Start of Material to process
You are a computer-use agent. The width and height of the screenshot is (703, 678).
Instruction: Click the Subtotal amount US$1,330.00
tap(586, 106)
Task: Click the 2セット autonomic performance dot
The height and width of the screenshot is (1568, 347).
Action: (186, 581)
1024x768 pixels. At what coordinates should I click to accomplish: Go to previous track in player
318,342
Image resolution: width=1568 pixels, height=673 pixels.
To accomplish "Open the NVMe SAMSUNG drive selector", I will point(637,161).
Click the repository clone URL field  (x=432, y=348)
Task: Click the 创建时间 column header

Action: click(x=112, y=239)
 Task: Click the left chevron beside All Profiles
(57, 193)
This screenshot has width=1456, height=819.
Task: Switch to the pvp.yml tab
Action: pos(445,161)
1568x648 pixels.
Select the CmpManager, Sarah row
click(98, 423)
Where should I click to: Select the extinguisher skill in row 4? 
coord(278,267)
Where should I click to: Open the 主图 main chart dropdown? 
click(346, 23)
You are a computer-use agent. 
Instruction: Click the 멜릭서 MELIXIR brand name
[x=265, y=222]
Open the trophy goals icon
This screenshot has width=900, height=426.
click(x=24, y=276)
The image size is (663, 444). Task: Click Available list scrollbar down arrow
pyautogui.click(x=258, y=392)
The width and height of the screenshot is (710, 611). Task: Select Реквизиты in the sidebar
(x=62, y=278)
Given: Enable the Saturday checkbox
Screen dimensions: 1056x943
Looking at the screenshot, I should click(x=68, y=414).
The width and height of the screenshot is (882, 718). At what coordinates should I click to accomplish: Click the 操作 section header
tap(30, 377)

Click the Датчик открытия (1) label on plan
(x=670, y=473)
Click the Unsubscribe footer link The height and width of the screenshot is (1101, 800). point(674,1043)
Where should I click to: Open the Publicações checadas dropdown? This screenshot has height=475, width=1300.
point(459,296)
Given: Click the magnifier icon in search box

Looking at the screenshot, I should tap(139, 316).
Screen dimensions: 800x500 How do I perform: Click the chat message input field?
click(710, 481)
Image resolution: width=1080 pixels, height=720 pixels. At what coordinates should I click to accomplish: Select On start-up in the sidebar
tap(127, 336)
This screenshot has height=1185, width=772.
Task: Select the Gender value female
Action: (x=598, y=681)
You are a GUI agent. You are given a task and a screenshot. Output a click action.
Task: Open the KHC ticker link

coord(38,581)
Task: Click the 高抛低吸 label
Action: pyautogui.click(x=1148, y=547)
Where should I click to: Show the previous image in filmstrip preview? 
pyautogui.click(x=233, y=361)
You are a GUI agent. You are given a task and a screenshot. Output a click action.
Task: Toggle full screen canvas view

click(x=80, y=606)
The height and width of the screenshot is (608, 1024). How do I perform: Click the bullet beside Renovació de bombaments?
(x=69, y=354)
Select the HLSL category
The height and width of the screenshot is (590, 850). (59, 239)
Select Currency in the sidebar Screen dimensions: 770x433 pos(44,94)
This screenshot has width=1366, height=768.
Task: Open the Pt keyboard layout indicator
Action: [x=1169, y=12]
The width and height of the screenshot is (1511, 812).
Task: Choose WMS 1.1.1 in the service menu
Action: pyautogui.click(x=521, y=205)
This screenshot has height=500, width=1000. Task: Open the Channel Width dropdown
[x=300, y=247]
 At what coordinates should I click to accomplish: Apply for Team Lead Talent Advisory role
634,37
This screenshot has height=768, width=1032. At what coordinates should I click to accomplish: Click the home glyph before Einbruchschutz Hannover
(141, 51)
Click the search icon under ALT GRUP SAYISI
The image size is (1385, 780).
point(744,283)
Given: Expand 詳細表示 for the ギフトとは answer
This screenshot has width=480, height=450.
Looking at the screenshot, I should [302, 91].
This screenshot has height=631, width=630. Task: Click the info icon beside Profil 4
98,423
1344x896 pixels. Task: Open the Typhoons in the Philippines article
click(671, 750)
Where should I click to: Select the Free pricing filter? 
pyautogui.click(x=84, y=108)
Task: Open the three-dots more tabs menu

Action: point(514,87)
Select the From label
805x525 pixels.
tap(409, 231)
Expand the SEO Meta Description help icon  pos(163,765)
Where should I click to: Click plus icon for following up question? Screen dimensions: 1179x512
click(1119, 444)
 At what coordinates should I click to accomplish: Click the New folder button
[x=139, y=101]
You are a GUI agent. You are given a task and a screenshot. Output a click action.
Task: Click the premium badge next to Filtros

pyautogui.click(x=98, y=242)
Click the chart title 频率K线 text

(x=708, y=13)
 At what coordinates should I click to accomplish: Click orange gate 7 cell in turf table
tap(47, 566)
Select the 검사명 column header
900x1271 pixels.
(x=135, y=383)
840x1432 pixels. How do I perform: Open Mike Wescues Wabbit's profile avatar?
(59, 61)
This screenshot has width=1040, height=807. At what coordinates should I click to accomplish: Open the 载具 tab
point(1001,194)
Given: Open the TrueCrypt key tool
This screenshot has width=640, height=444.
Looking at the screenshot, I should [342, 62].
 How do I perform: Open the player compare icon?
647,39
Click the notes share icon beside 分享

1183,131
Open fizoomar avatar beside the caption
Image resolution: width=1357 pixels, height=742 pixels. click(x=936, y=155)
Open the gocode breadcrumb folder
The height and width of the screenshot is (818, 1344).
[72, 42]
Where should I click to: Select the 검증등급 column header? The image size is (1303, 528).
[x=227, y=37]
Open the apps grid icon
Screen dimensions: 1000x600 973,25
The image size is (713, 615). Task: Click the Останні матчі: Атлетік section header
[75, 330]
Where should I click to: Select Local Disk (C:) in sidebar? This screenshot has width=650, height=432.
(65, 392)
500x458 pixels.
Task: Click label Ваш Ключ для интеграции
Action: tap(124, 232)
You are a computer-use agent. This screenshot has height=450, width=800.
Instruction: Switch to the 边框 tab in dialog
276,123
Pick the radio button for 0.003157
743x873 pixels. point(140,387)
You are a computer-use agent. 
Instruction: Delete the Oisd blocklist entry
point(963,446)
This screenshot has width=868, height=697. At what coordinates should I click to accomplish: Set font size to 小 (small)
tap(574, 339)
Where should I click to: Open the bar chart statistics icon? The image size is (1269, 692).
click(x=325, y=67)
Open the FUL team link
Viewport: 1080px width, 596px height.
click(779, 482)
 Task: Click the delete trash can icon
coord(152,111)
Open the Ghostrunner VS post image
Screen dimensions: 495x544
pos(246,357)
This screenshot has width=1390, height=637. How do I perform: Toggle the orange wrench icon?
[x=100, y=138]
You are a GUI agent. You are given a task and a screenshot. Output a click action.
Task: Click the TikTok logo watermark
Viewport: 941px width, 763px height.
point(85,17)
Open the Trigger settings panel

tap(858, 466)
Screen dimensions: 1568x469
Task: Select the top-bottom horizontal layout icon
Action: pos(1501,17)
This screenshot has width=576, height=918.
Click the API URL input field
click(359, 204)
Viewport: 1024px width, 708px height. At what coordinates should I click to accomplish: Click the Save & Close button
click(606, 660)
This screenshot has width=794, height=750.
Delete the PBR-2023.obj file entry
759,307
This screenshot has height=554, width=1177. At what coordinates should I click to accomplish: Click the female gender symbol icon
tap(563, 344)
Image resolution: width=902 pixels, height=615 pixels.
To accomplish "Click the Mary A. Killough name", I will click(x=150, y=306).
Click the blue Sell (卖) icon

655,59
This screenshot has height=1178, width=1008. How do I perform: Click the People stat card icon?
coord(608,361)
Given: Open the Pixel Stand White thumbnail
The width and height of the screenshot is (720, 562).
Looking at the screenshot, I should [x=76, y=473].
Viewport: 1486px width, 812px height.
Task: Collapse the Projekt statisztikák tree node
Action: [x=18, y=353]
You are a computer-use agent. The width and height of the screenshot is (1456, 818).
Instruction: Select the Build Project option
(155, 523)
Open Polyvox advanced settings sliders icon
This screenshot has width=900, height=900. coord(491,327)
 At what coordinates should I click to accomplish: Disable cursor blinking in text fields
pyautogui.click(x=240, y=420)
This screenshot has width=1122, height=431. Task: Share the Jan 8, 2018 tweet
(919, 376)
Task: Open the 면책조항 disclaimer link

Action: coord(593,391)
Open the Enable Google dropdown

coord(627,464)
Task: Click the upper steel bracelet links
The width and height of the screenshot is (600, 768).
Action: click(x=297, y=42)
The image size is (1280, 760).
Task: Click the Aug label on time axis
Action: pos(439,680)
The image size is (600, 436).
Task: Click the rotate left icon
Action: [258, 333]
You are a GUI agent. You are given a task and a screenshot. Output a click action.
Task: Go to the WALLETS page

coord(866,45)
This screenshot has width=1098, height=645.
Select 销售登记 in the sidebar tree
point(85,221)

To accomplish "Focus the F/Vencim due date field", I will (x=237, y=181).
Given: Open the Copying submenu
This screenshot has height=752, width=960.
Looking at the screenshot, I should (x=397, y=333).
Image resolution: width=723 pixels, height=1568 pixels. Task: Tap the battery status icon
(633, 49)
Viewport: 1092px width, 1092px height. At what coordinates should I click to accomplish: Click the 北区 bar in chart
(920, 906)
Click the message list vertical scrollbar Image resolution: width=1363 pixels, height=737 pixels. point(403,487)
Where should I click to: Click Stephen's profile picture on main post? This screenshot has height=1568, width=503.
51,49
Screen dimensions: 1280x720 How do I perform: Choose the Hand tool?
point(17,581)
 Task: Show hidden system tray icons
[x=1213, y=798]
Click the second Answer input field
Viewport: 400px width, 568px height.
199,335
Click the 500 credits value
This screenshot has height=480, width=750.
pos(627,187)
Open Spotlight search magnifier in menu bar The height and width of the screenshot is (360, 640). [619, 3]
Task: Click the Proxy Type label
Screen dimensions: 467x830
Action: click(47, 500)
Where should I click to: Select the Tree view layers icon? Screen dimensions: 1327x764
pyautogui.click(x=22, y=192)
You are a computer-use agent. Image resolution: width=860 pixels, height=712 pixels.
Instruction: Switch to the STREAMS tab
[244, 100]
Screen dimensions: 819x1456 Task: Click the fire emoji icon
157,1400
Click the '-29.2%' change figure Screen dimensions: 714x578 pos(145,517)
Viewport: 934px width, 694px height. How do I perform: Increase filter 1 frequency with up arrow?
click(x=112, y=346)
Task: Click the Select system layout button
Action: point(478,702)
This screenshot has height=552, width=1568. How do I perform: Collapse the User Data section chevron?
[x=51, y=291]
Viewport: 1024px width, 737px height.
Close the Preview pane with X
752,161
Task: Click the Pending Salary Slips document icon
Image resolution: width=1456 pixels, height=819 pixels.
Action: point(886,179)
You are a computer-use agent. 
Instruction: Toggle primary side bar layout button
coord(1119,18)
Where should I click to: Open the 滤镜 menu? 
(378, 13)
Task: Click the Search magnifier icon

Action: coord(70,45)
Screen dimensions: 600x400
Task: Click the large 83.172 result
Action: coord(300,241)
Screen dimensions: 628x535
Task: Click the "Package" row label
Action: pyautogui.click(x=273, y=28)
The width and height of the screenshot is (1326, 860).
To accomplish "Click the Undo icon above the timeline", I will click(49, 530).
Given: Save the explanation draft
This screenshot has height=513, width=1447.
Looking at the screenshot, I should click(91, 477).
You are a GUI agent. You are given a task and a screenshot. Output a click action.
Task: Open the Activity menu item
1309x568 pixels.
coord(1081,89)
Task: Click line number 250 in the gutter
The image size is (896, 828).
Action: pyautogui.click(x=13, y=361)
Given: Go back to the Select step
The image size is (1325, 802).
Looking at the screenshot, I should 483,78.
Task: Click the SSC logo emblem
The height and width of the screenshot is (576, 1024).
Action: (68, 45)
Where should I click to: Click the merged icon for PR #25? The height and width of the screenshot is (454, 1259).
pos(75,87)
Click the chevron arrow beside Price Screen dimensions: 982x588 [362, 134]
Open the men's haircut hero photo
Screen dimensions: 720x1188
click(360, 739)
End of Material to process
▶ Work request:
Lines with the word "computer" in the data need counting; report the count alone.

▶ Response to this exercise:
7